Mehrere Proteste gegen die AfD in der Innenstadt angekündigt
In der Düsseldorfer Innenstadt sind für heute (15. Juni 2026) mehrere Gegenproteste angekündigt. Hintergrund ist ein erneuter sogenannter „Stadtspaziergang“ der AfD Düsseldorf. Diesmal soll er durch das Japanviertel rund um die Immermannstraße führen.
Veröffentlicht: Montag, 15.06.2026 04:18
Für die Innenstadt bedeutet das vor allem: Zwischen 15 und 22 Uhr ist rund um den Martin-Luther-Platz, die Immermannstraße und weitere Bereiche der City mit Verkehrsbehinderungen zu rechnen. Die Polizei wird vor Ort sein und will das Versammlungsrecht aller Beteiligten schützen.
Das ist der Hintergrund
Die AfD Düsseldorf hat für heute wieder einen sogenannten „Stadtspaziergang“ angekündigt. Nach ähnlichen Rundgängen durch das Bahnhofsviertel und durch Oberbilk soll es diesmal durchs Japanviertel gehen. Start des Rundgangs ist um 16.30 Uhr am Bismarck-Denkmal auf dem Martin-Luther-Platz.Nach Angaben der Partei soll dort ein „gelungenes Beispiel einer Parallelgesellschaft“ gezeigt werden.

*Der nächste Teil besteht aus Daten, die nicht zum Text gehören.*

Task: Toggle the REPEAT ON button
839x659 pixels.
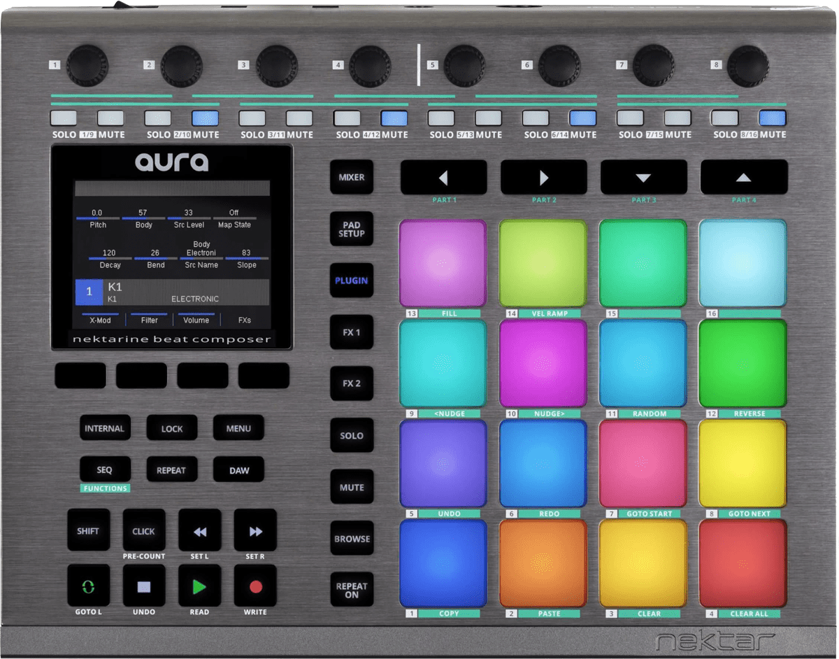Action: [x=352, y=590]
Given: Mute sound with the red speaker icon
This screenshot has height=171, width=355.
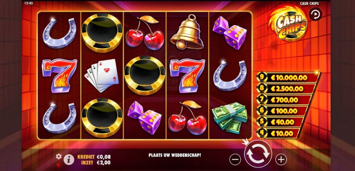Looking at the screenshot, I should point(59,165).
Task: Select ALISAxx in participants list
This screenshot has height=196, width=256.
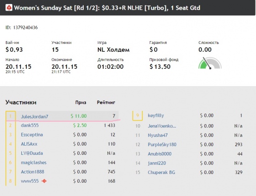Action: click(29, 144)
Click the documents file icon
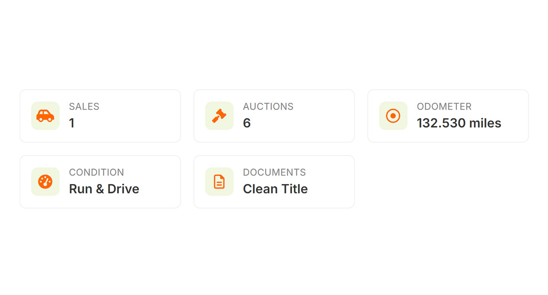548x295 pixels. [219, 182]
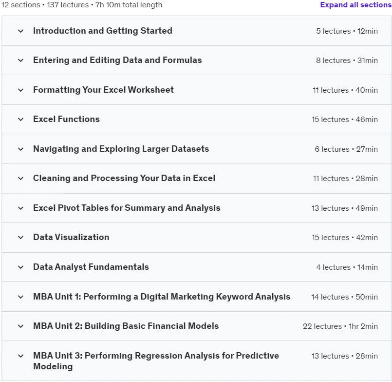Click Expand all sections link
Image resolution: width=392 pixels, height=382 pixels.
[x=356, y=5]
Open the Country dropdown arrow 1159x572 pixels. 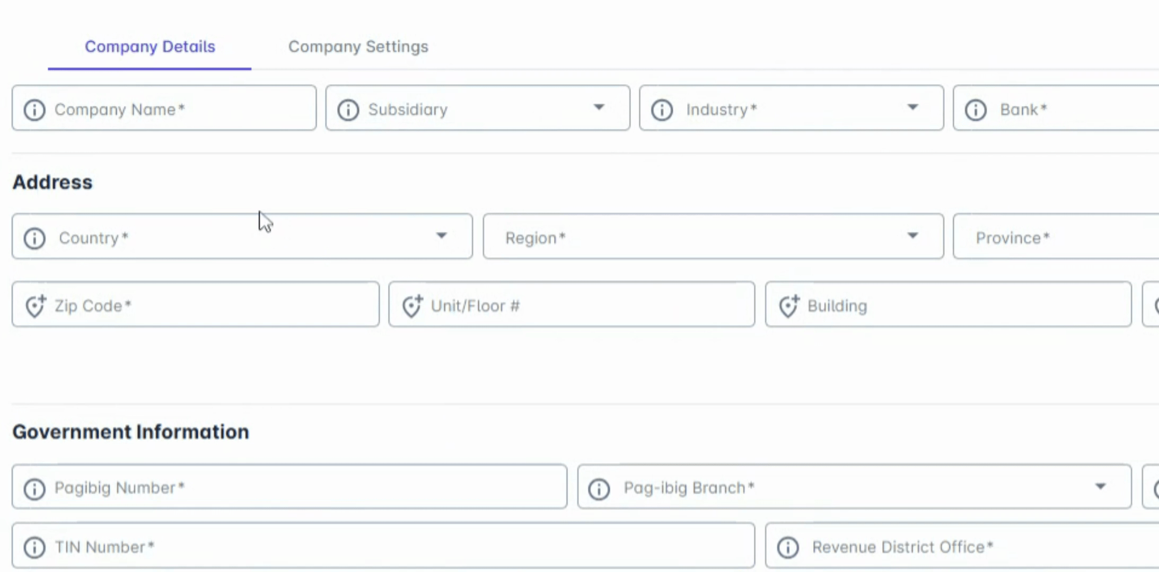[x=441, y=236]
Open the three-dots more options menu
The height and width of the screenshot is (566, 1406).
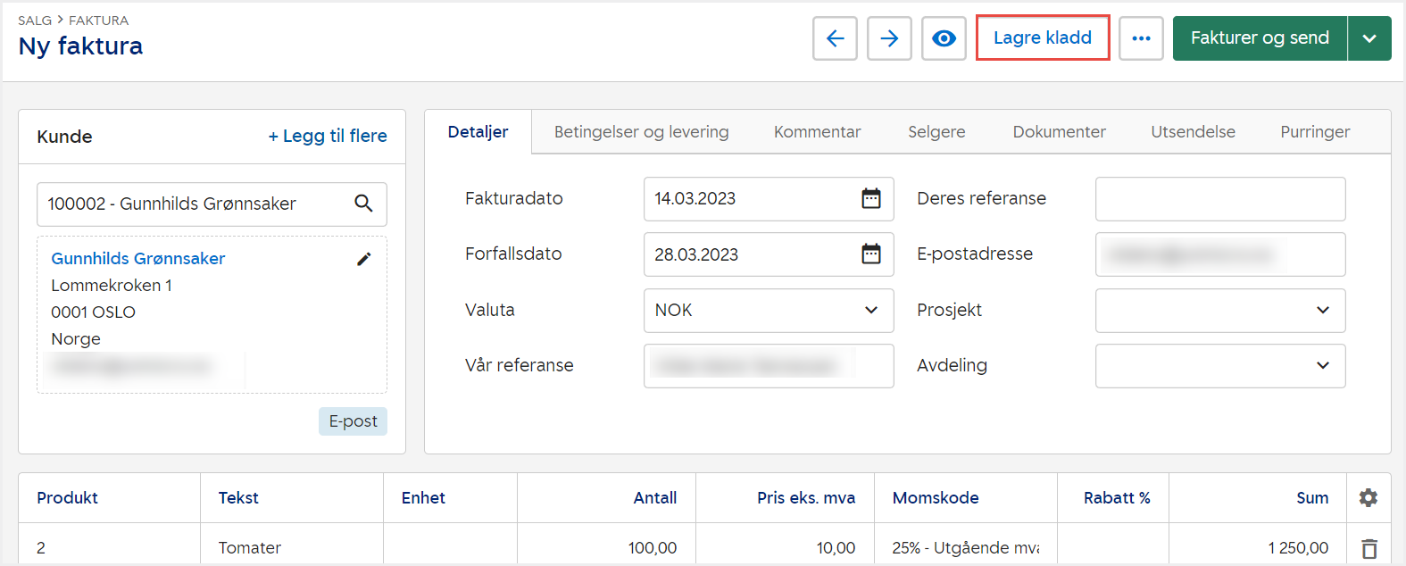click(x=1141, y=38)
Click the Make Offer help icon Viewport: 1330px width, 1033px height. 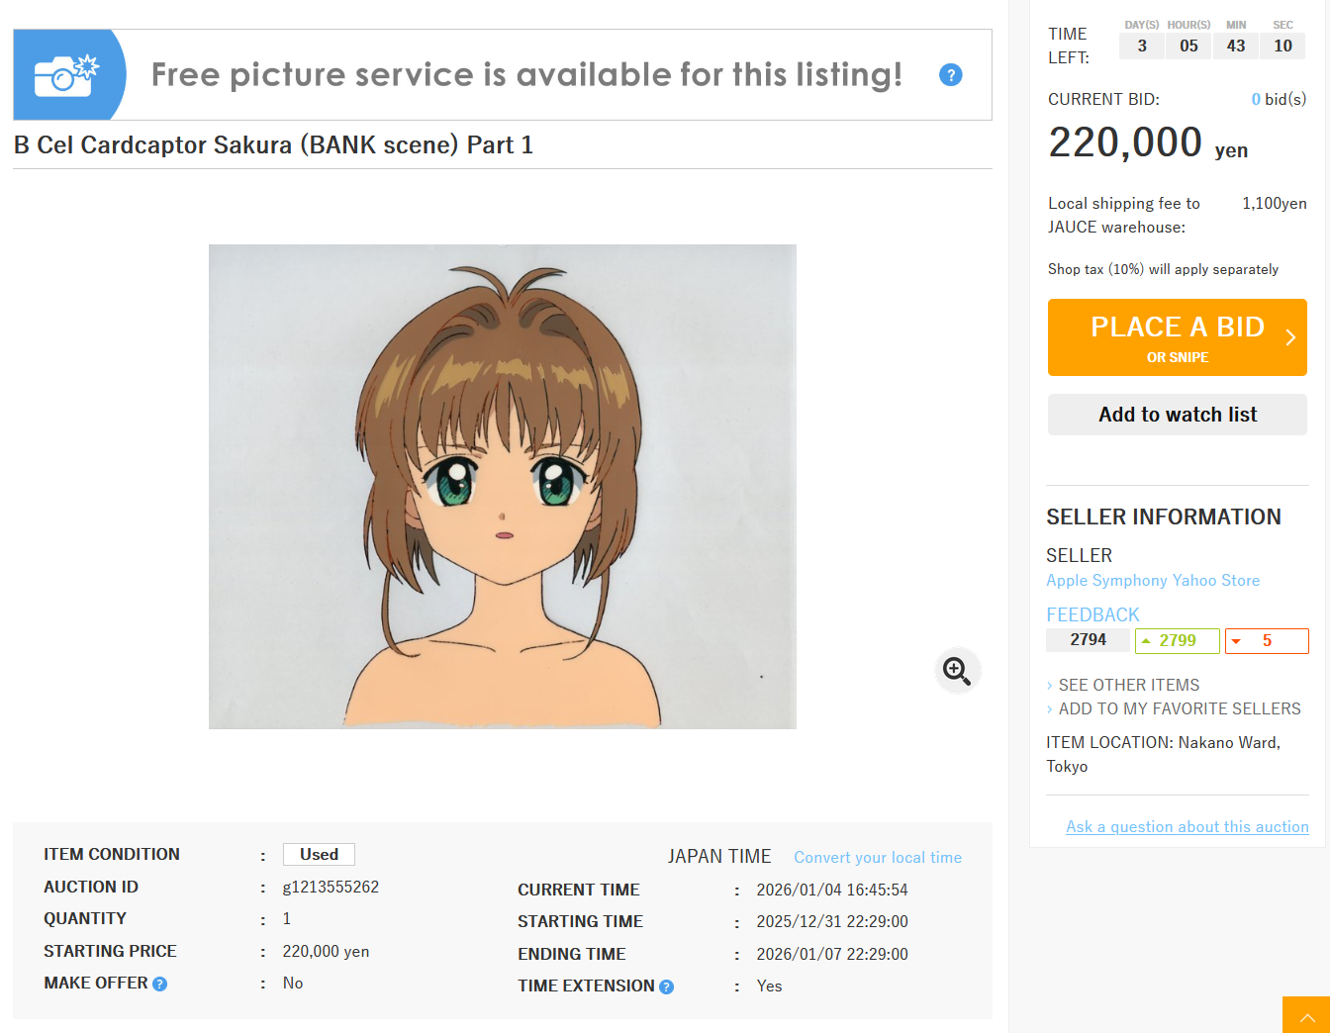160,984
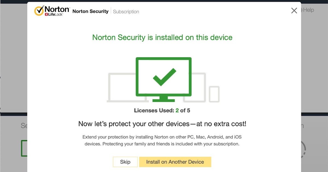
Task: Click the Norton Security header title
Action: coord(90,11)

Das stößt auf Widerspruch. Mehrere Gruppen werfen der AfD vor, Communities gegeneinander auszuspielen und Vielfalt für politische Abgrenzung zu nutzen.
Polizei rechnet mit Behinderungen
Die Düsseldorfer Polizei hat für heute auch einen größeren Einsatz angekündigt. Die Polizei rechnet zwischen 15 und 22 Uhr mit stärkeren Verkehrsbehinderungen und empfiehlt, den Bereich möglichst weiträumig zu umfahren. Zugleich betont sie, dass nicht politische Inhalte geschützt würden, sondern das Grundrecht auf Versammlungsfreiheit. Alle angemeldeten Versammlungen sollen dieses Recht wahrnehmen können. Blockadeaktionen können nach Angaben der Polizei strafbar sein. In solchen Fällen wollen die Einsatzkräfte konsequent einschreiten.
Die Gegenproteste im Überblick
Kundgebung an der Johanneskirche:
Eine Gegenveranstaltung ist für 16 Uhr an der Johanneskirche am Martin-Luther-Platz angekündigt. Organisiert wird sie von der Evangelischen Kirche in Düsseldorf gemeinsam mit dem Bündnis Düsseldorfer Appell. Die Kundgebung steht unter dem Motto „Demokratie, Menschenwürde und Vielfalt“.
Die Veranstalter verstehen die Aktion als Zeichen für gesellschaftlichen Zusammenhalt. Vor der Kirche soll unter anderem Oberbürgermeister Stephan Keller sprechen. Außerdem sind weitere Beiträge aus Stadt und Gesellschaft geplant. Die Johanneskirche soll dabei auch als offener Ort für Begegnung, Gespräche und stilles Innehalten dienen.
Protest an der Immermannstraße:
Ebenfalls für 16 Uhr ist eine weitere Kundgebung im direkten Umfeld des AfD-Rundgangs geplant. Die Vereinigung der Verfolgten des Naziregimes ruft unter dem Motto „Keine AfD in Little Tokyo“ zu einer Protestaktion an der Ecke Immermannstraße/Kreuzstraße auf.
„Düsseldorf stellt sich quer“:
Das Bündnis „Düsseldorf stellt sich quer“ ruft dazu auf, sich an den verschiedenen Protestaktionen zu beteiligen. Das Bündnis wirft der AfD vor, die Düsseldorfer Stadtgesellschaft erneut spalten zu wollen.
Ein weiterer Protest ist für 18 Uhr vor dem Bürgerhaus Bilk angekündigt. Auch dazu ruft „Düsseldorf stellt sich quer“ auf. Hintergrund ist ein Auftritt des Publizisten Michael Klonovsky. Das Bündnis kritisiert seine Nähe zur AfD und wendet sich auch gegen diese Abendveranstaltung.
Das ist für Düsseldorf wichtig
Die Proteste betreffen nicht nur die beteiligten Gruppen, sondern auch viele Menschen in der Stadt direkt. Wer am Montag in der Innenstadt unterwegs ist, muss mit vollen Straßen, Umleitungen und Verzögerungen rechnen. Besonders rund um den Martin-Luther-Platz, die Johanneskirche und die Immermannstraße kann es voller werden.